PAGE EXTRACT —
--- START ---

- Born: February 16, 1936 Los Angeles, California, U.S.
- Died: February 9, 2012 (aged 75) Carson City, Nevada
- Resting place: East Line Street Cemetery Bishop, California
- Education: UCLA
- Occupation: educator
- Known for: ski racing, quadriplegia, tenacity
- Spouse: John G. Boothe (b.1941-2026) ​ ​(m. 1976; died 2012)​

= Jill Kinmont Boothe =

American alpine skier (1936–2012)

Jill Kinmont Boothe (February 16, 1936 – February 9, 2012) was an American alpine ski racer and schoolteacher. Her life story was turned into two major Hollywood movies The Other Side of the Mountain and its sequel The Other Side of the Mountain Part 2.

Born in Los Angeles, California, Kinmont grew up in Bishop and learned to ski race at Mammoth Mountain in the Sierra Nevada mountains. In early 1955, she was the reigning national champion in the slalom, and a top prospect for a medal at the 1956 Winter Olympics, a year away.

--- END ---

INPUT DATA —
--- START ---

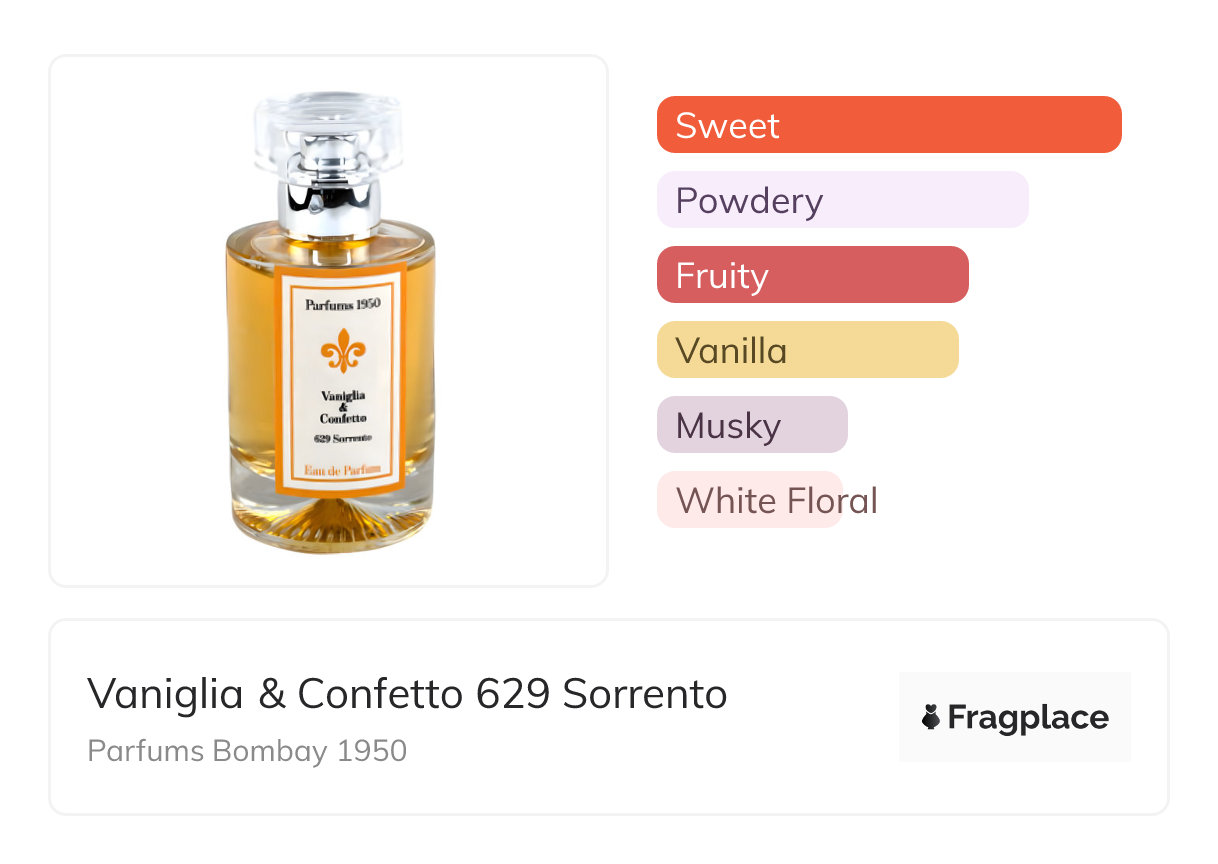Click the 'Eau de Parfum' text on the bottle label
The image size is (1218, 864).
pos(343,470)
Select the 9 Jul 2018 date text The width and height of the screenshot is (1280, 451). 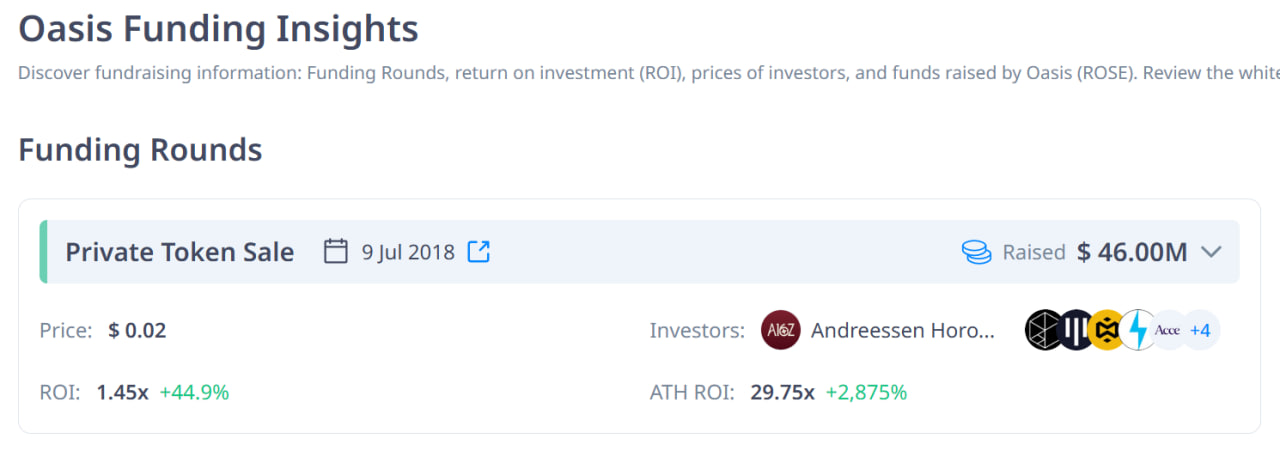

--- END ---

QUESTIONS TO ANSWER —
[a] Copy out the passage of the Jill Kinmont Boothe article from "- Born: February" up to and including "alpine skier (1936–2012)".
[b] Extend the Jill Kinmont Boothe article beyond its last sentence.

RESULTS FOR THE EXERCISE —
[a]
- Born: February 16, 1936 Los Angeles, California, U.S.
- Died: February 9, 2012 (aged 75) Carson City, Nevada
- Resting place: East Line Street Cemetery Bishop, California
- Education: UCLA
- Occupation: educator
- Known for: ski racing, quadriplegia, tenacity
- Spouse: John G. Boothe (b.1941-2026) ​ ​(m. 1976; died 2012)​

= Jill Kinmont Boothe =

American alpine skier (1936–2012)

[b]
At age 18, Kinmont competed in the giant slalom at the prestigious Snow Cup in Alta, Utah, on January 30, 1955. She suffered a near-fatal accident that resulted in paralysis from the shoulders down. That same week, she had been featured on the cover of Sports Illustrated magazine, dated January 31, 1955.

Kinmont was engaged to ski racer and "daredevil" Dick Buek (1929–1957) at the time of his death, according to her autobiography.

After her rehabilitation, she went on to graduate from UCLA with a B.A. in German and earned a teaching credential from the University of Washington in Seattle. She had a long career as an educator, first in Washington and then in Beverly Hills, California. She taught special education at Bishop Union Elementary School from 1975 to 1996 in her hometown of Bishop. She was an accomplished painter who had many exhibitions of her artwork.

Kinmont was the subject of two movies: The Other Side of the Mountain in 1975, and The Other Side of the Mountain Part 2 in 1978. Both films starred Marilyn Hassett as Kinmont.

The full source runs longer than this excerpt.